Brian Hulley wrote:
Is there a reason for using && instead of

      [exists a. Resource a=>a]

?

Only that => looks like a function arrow, && looks like a tuple. I stole this notation from an unpublished paper by SimonPJ et al on adding existential quantification to Haskell. I'm not especially attached to it. Actually I rather like

    forall a | Resource a. a
    exists a | Resource a. a

a) A value 'v' of type 'exists a. Resource a=>a 'would have to be internally represented as something like (dictResource_t, value_t)

Yes.

b) Given such a value, there is no syntactic way to distinguish the pair from the value_t stored inside it, unlike the use of 'forall' where the syntax for the constructor conveniently "represents" any dictionaries that have been glued onto the value (ie pattern matching against R x gives us back the dictionaries "R" and the plain value x)?

Yes, but that doesn't necessarily mean you can't work out when to construct and deconstruct these implicit tuples. That's exactly what the type inference process does with implicit type arguments, and implicit type returns are dual to that, so the process should be similar.
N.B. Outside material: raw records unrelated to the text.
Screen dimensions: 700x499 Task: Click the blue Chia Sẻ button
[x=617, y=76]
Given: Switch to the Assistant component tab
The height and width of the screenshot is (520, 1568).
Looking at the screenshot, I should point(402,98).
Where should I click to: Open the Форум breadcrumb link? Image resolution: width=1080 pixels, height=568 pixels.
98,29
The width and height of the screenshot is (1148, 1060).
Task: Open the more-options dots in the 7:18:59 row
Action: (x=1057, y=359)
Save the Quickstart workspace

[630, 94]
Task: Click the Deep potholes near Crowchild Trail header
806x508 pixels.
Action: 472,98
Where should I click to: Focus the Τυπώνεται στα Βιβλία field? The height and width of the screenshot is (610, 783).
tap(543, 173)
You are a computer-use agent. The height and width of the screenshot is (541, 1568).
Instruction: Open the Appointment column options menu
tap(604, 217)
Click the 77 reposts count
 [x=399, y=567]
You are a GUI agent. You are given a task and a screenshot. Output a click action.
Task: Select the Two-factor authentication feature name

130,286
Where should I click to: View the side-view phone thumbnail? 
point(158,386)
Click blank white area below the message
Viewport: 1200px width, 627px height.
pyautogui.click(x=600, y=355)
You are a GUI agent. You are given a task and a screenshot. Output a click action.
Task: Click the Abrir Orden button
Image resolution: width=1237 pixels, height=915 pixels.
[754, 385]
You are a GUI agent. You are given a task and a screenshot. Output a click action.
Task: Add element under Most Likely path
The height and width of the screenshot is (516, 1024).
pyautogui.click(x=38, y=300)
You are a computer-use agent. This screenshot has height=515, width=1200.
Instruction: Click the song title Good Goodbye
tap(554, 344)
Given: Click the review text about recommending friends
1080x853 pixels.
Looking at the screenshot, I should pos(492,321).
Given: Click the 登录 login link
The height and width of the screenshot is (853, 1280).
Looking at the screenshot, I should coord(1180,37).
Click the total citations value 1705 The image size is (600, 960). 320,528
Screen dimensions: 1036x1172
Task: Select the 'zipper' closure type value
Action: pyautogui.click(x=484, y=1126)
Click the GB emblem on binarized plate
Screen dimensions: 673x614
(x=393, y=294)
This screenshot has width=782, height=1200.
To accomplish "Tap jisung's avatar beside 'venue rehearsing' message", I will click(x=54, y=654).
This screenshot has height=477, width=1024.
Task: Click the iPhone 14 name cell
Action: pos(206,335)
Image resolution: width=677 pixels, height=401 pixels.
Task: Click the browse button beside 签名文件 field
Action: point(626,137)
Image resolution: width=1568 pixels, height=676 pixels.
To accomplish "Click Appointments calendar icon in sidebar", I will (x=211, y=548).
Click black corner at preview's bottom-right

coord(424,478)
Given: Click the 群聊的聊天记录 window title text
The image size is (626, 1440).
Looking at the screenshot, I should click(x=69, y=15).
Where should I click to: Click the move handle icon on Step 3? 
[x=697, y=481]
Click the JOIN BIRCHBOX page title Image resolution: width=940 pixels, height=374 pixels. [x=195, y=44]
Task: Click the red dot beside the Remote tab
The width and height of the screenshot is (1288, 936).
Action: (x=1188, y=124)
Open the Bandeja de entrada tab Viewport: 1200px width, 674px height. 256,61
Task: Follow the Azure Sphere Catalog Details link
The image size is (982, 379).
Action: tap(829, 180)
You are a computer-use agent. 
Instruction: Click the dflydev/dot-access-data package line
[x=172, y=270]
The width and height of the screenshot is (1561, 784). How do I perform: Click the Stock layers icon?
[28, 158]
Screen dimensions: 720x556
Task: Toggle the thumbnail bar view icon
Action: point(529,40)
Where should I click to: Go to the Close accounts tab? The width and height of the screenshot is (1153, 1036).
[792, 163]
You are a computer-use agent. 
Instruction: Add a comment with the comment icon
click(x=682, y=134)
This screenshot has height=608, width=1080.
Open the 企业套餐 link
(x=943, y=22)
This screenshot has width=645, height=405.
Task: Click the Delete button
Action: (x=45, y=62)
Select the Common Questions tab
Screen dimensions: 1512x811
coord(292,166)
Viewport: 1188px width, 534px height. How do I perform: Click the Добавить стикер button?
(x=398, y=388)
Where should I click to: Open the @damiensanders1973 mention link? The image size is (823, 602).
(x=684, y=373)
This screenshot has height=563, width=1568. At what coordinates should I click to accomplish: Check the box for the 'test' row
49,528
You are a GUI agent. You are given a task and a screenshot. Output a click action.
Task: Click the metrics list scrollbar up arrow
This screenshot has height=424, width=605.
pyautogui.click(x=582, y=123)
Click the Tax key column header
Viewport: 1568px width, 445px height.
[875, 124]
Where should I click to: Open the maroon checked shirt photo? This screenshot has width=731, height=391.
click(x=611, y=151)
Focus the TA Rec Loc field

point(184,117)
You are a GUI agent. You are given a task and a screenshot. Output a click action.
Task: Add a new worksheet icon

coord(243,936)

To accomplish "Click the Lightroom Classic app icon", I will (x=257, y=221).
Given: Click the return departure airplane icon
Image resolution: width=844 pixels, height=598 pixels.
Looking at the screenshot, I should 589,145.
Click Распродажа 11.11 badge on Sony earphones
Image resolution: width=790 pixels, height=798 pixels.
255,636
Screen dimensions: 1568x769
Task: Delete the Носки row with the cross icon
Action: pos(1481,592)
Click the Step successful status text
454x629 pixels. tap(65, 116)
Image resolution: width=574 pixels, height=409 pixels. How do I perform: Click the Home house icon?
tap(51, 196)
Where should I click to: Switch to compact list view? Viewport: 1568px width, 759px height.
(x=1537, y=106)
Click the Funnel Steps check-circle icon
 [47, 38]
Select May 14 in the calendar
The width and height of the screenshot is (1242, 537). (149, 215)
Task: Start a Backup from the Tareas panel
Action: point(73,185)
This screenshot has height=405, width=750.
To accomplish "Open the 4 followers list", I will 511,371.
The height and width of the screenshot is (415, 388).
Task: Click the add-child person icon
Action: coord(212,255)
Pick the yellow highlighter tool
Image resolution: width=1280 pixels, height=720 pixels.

It is tricky, though. E.g. given (f (g "z")) where

   f :: forall a. [a] -> Int
   g :: String -> (exists b. [b])

in principle you should be able to call g first, getting a type b and a list [b], then instantiate f with the type b, then pass the list to it, ultimately getting an Int. But I don't know how to design a type inference algorithm that will find this typing. If on the other hand

   f :: (exists a. [a]) -> Int

then it's easy to do the right thing---which is a little odd since these two types for f are otherwise indistinguishable.

Hope I'm not making this more confusing but I'm still trying to get my head around all these invisible happenings regarding dictionaries so I can visualise what's happening in terms of bytes and pointers in the runtime....

Once you understand where the types go in System F, the dictionaries are easy: they always follow the types around. Any time you have

    forall a b c. (C1 a b, C2 b c) => ...

in the source, you have five corresponding parameters/arguments in GHC Core, one for each type variable and constraint. These are always passed around as a unit (at least prior to optimization). In principle you could box them in a 5-tuple. The dictionary values are nothing more or less than proofs that the corresponding constraints hold.